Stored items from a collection

────

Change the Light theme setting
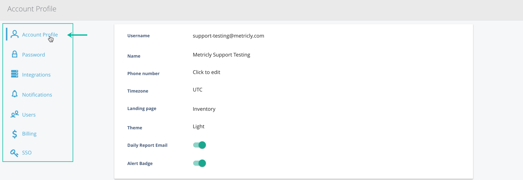523x180 pixels. pyautogui.click(x=199, y=126)
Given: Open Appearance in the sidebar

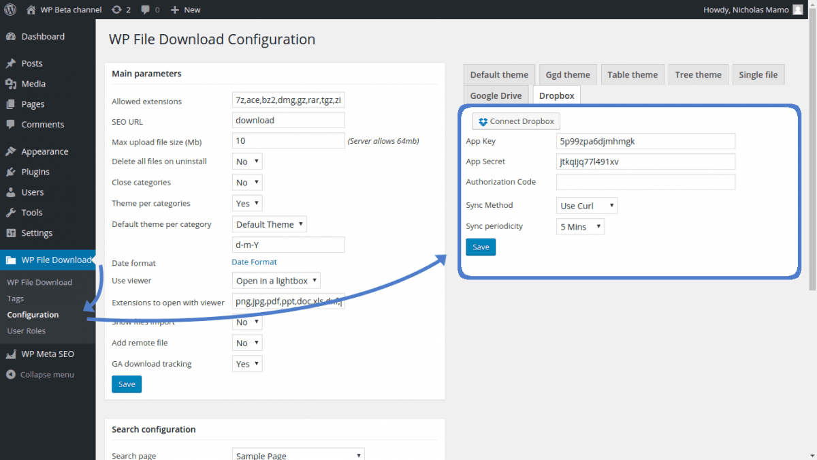Looking at the screenshot, I should pyautogui.click(x=44, y=151).
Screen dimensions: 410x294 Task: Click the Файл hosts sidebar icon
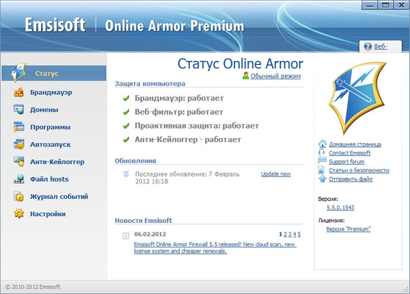pyautogui.click(x=18, y=179)
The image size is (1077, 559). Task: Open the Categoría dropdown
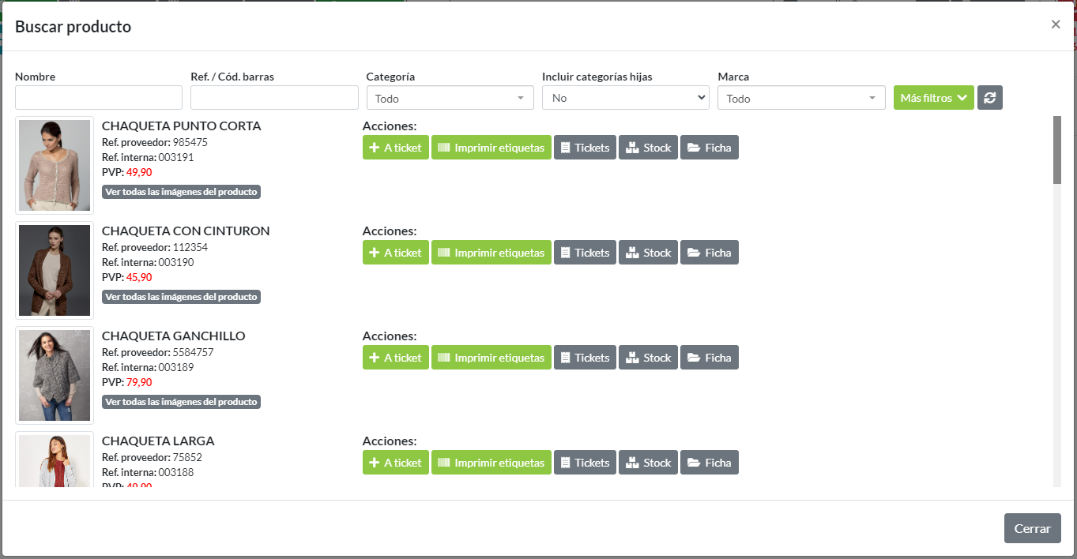tap(450, 98)
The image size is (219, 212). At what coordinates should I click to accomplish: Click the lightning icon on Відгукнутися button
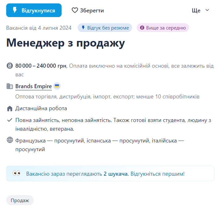coord(15,10)
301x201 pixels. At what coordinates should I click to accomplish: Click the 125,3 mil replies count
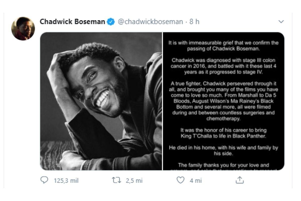[x=66, y=181]
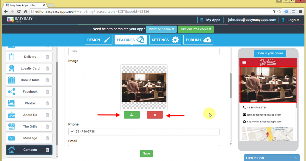Switch to the DESIGN tab
The height and width of the screenshot is (161, 306).
pos(98,40)
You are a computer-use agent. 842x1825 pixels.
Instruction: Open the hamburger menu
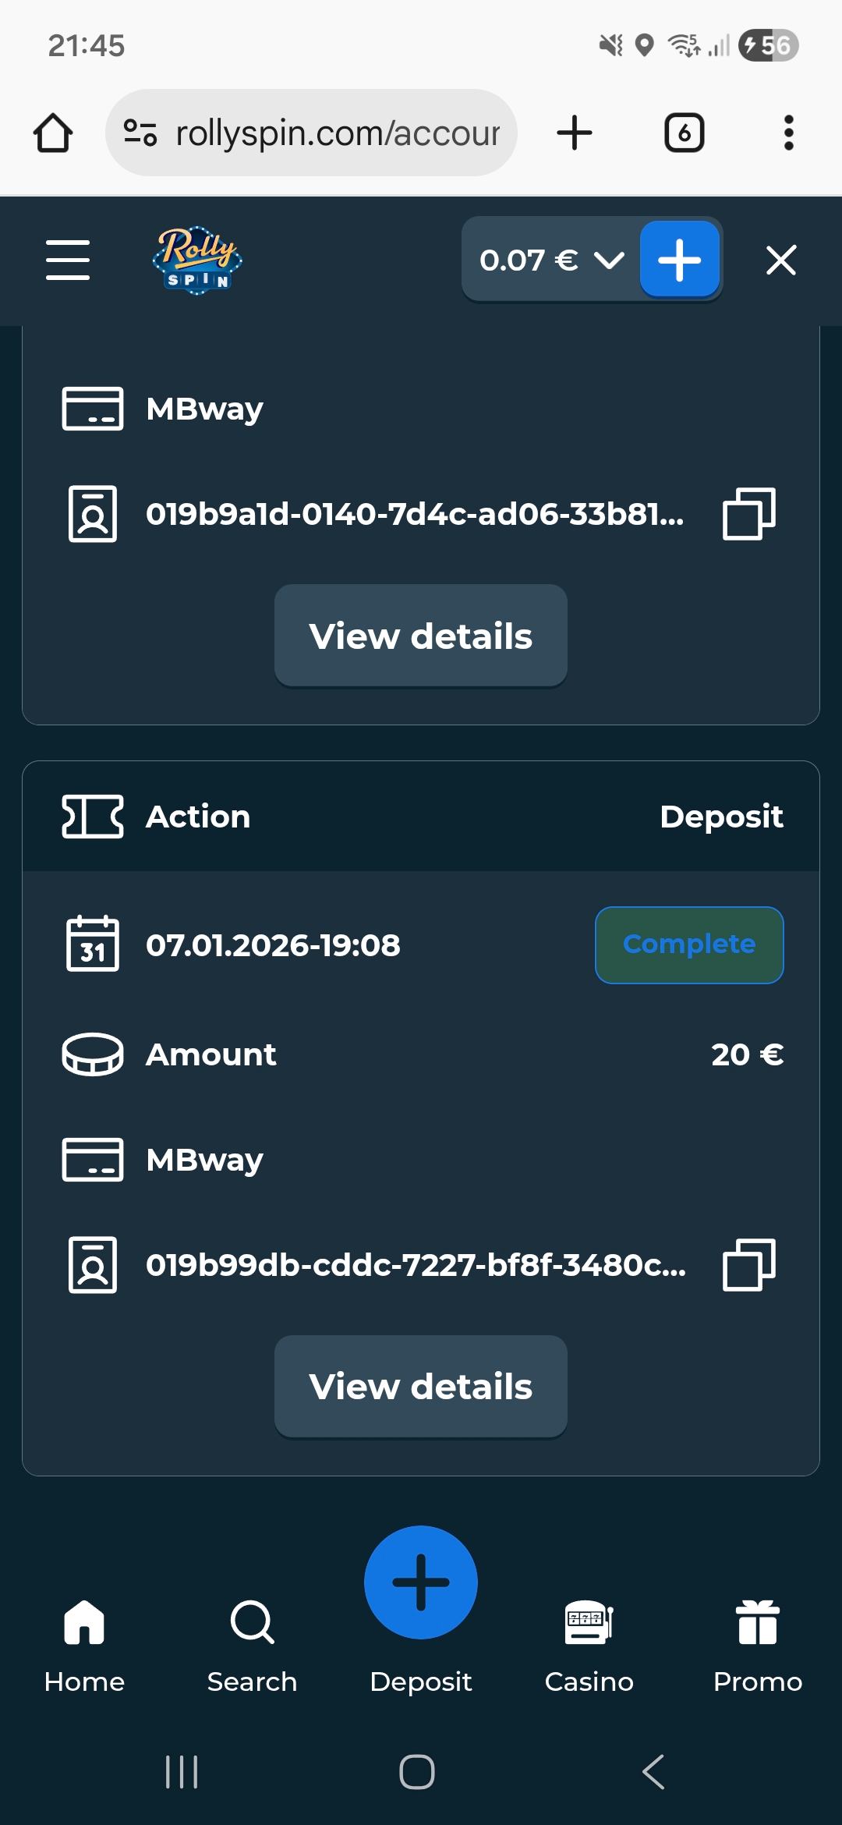point(68,260)
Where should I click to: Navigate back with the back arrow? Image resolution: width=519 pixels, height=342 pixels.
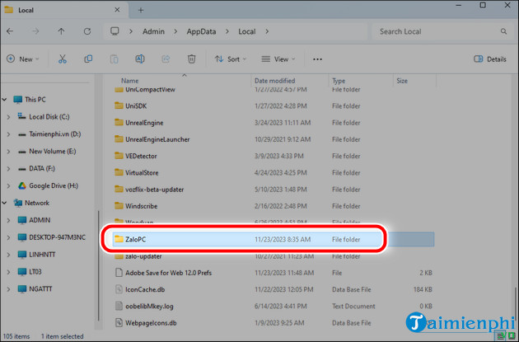[x=11, y=31]
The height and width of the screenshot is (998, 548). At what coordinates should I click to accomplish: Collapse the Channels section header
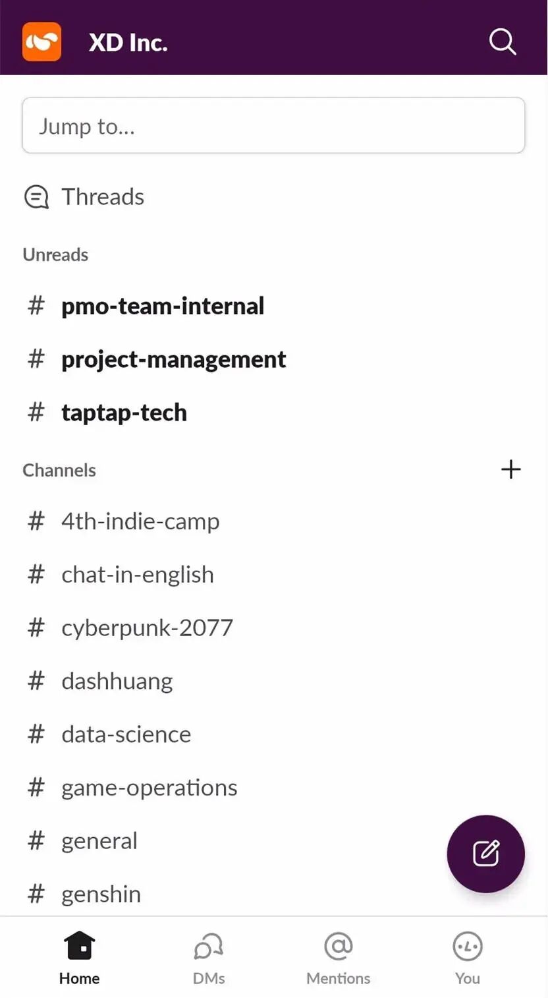[59, 470]
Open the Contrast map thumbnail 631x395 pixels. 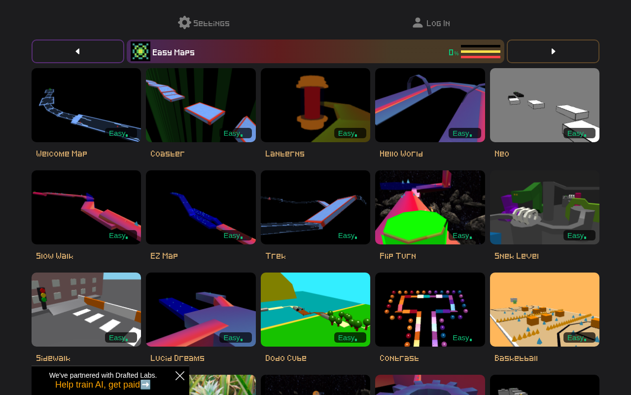(430, 310)
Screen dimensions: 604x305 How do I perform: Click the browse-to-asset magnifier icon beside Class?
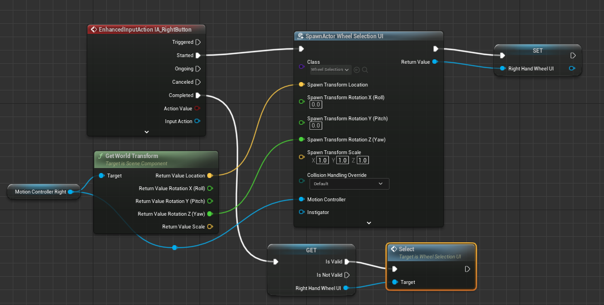coord(365,70)
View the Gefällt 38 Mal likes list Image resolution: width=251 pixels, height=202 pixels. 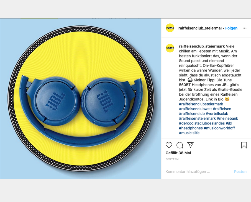[x=178, y=153]
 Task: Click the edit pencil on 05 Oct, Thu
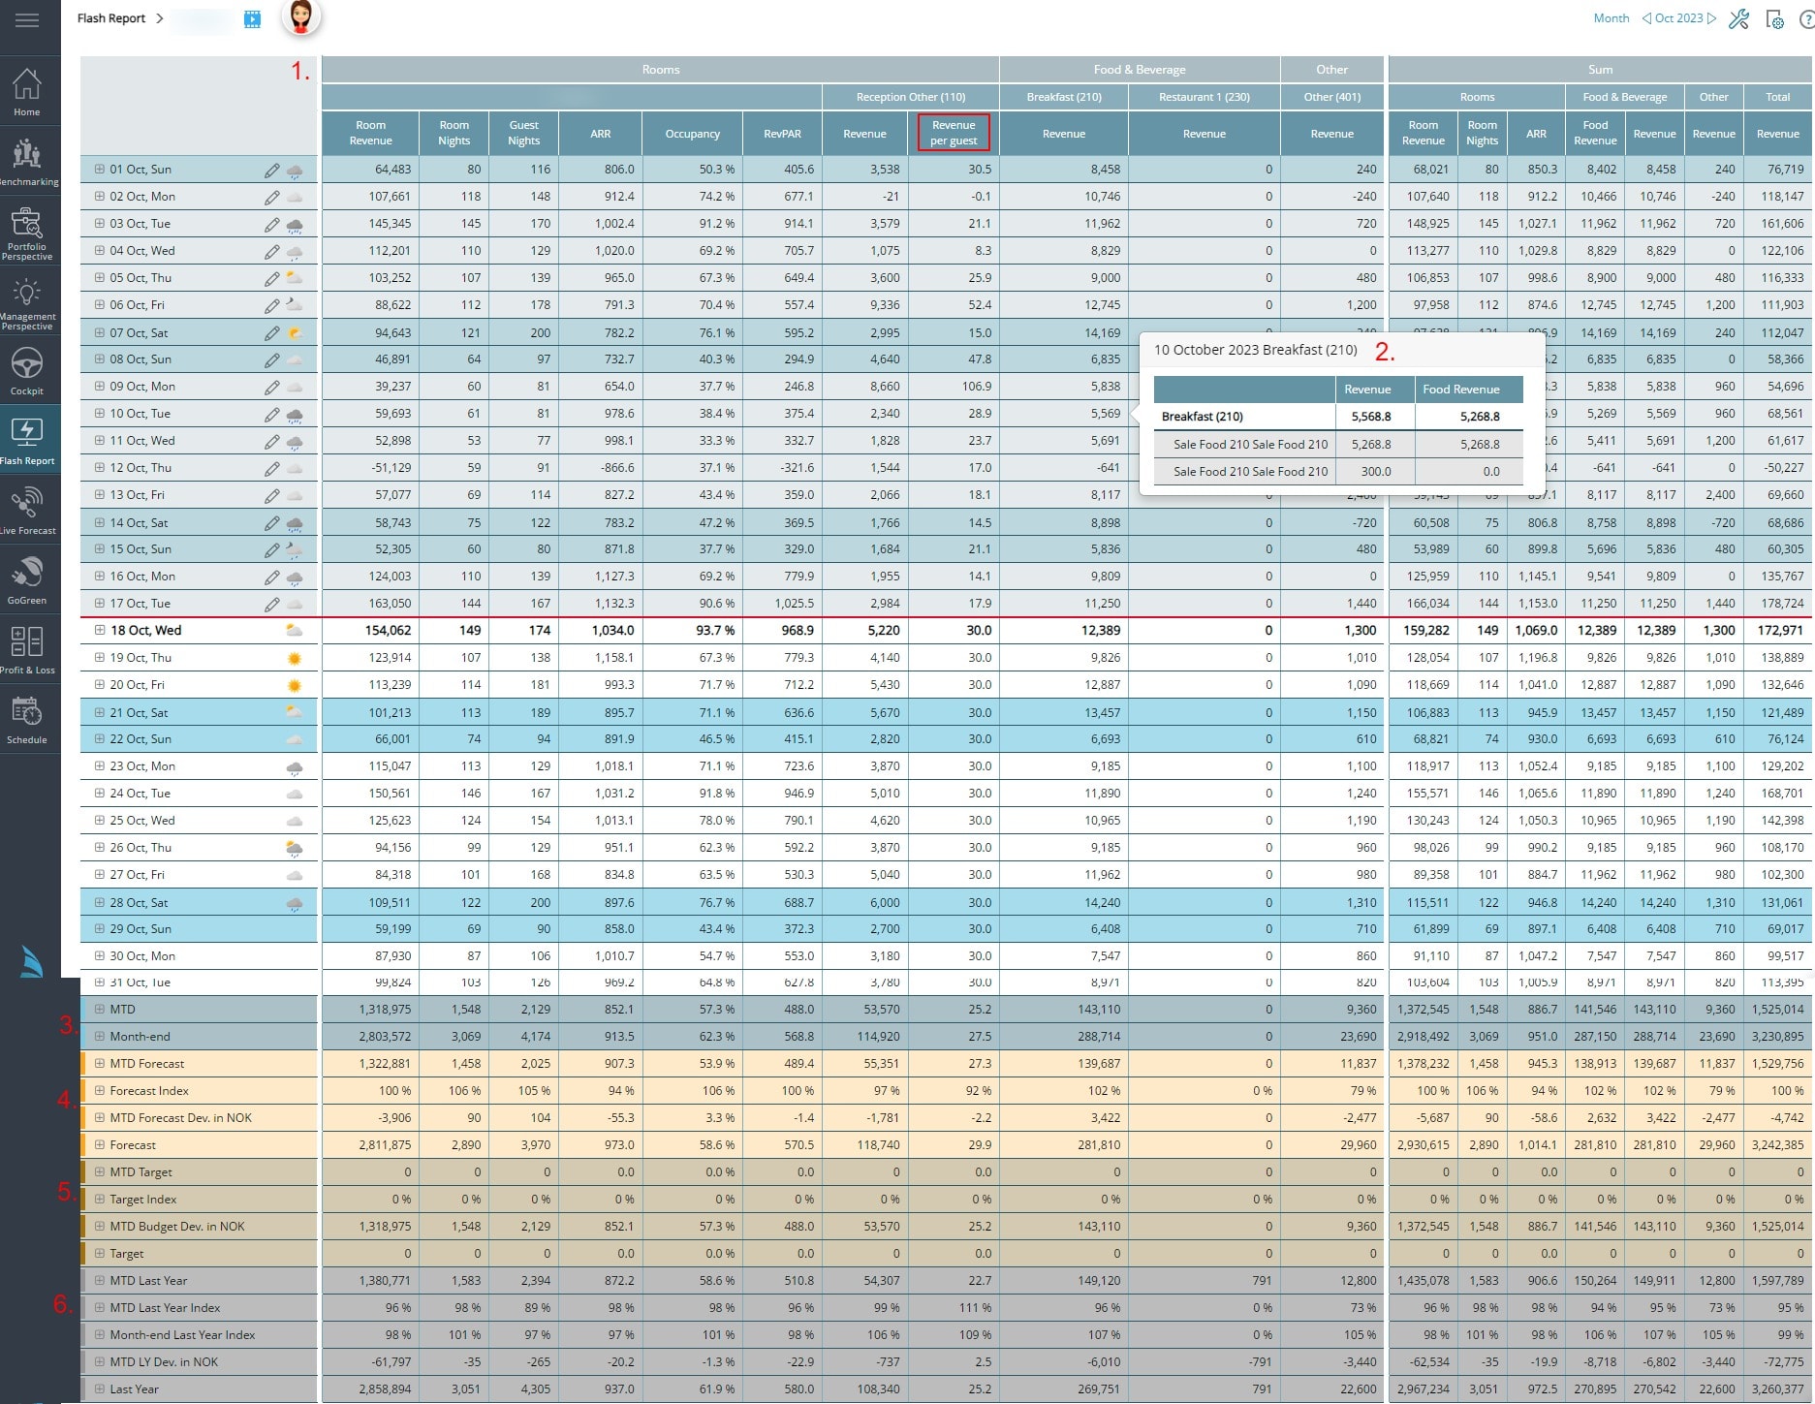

────

PROMPT: Please edit the stretch from the start of the rows through the line that contains "tap(450, 98)" so that "sidebar" becomes "side panel", leaving everything else unchanged. Omit the pictures from your answer.

WORKED ANSWER:
Change the Light theme setting
523x180 pixels. pyautogui.click(x=199, y=126)
Given: Open Appearance in the side panel

Looking at the screenshot, I should pyautogui.click(x=44, y=151).
Screen dimensions: 410x294 Task: Click the Файл hosts side panel icon
pyautogui.click(x=18, y=179)
The image size is (1077, 559). Task: Open the Categoría dropdown
tap(450, 98)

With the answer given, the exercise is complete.